Im Dienst des Diktators: Leben und Flucht eines nordkoreanischen Agenten
- Author: Ingrid Steiner-Gashi, Dardan Gashi
- Language: German
- Genre: Biography
- Publisher: Ueberreuter
- Publication date: March 2010
- Publication place: Austria
- Media type: Print
- Pages: 206
- ISBN: 3800074508

= Im Dienst des Diktators =

2010 book by Ingrid Steiner-Gashi and Dardan Gashi

Im Dienst des Diktators: Leben und Flucht eines nordkoreanischen Agenten (en: In the Dictator's Service: the Life and Flight of a North Korean Agent) is a biography of North Korean defector Kim Jong Ryul that reveals information on the luxurious lifestyle of North Korea's Eternal President Kim Il Sung and his son Kim Jong Il. Austrian journalists Ingrid Steiner-Gashi and Dardan Gashi authored the book, and Ueberreuter published it in March 2010.

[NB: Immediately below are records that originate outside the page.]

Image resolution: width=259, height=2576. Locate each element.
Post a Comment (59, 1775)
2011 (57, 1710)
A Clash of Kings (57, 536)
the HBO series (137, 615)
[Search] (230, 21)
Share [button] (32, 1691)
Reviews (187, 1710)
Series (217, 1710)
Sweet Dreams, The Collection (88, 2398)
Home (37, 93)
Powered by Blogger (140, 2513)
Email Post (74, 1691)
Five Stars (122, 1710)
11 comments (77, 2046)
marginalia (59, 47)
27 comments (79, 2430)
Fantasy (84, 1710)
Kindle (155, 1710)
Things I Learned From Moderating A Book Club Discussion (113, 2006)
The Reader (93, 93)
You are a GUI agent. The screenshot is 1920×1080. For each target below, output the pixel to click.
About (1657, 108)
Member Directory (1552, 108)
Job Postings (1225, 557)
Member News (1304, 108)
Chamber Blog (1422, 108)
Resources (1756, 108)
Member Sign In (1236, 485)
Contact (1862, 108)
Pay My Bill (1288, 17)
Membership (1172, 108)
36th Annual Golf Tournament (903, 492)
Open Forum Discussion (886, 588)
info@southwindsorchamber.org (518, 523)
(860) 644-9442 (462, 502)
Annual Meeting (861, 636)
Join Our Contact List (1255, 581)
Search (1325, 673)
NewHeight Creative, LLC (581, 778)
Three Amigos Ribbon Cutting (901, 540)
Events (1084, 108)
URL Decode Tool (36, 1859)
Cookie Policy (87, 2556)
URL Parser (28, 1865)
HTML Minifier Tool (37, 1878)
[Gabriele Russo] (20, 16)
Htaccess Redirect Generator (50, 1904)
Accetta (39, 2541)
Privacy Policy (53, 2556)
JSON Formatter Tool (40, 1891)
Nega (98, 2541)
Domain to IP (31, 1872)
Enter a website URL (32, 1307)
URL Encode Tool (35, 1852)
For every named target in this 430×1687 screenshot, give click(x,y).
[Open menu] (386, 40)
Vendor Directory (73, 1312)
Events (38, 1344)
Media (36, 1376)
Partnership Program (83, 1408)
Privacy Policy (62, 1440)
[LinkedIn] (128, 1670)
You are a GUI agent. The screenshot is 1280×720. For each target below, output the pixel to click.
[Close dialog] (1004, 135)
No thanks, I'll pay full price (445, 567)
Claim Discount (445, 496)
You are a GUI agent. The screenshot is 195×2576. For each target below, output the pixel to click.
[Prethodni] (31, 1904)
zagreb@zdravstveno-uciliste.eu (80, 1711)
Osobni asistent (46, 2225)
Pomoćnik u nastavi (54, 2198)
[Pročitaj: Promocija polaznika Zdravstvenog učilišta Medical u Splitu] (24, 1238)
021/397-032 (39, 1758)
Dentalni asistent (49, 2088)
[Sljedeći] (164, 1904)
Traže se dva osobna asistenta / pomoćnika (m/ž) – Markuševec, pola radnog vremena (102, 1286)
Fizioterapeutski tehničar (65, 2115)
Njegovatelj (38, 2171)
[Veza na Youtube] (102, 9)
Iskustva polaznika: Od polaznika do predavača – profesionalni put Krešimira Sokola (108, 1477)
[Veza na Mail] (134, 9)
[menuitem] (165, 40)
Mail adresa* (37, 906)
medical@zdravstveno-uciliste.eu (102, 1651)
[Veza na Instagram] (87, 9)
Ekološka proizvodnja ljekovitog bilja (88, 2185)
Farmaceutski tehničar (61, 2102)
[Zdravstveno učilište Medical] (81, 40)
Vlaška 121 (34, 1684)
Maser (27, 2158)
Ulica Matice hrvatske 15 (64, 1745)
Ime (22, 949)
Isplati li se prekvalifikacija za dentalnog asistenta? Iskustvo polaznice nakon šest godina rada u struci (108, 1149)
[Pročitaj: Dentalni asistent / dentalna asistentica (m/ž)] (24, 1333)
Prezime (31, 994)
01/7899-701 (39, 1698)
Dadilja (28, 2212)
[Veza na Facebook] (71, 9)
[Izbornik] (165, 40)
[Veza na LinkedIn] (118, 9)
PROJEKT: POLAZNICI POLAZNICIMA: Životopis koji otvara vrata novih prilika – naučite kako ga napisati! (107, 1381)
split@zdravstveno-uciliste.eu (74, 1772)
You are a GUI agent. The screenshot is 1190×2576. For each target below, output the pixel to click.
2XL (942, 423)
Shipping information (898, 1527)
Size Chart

In 2010, Kim Jong Ryul came out to share his experiences as a "shopper" for the North Korean elite after sixteen years of hiding in Austria. Although criticizing Kim Jong Il might endanger his life and his family, Kim Jong Ryul told the Associated Press, "Without this book, I didn't want to die. Now I can die with a clear conscience."

==Content==
Kim Jong Ryul spent around 20 years fulfilling the wishlists of North Korea's nomenklatura by purchasing and smuggling expensive goods into North Korea. Such items included silk wallpaper, gold-plated handguns, and luxury vehicles. He spent much time operating out of Vienna, Austria. Kim Jong Ryul served as a translator for a group of North Korean chefs instructed to "learn everything" about Austrian cuisine. Kim Jong Ryul and a group of engineers were also assigned to duplicate a Mercedes-Benz.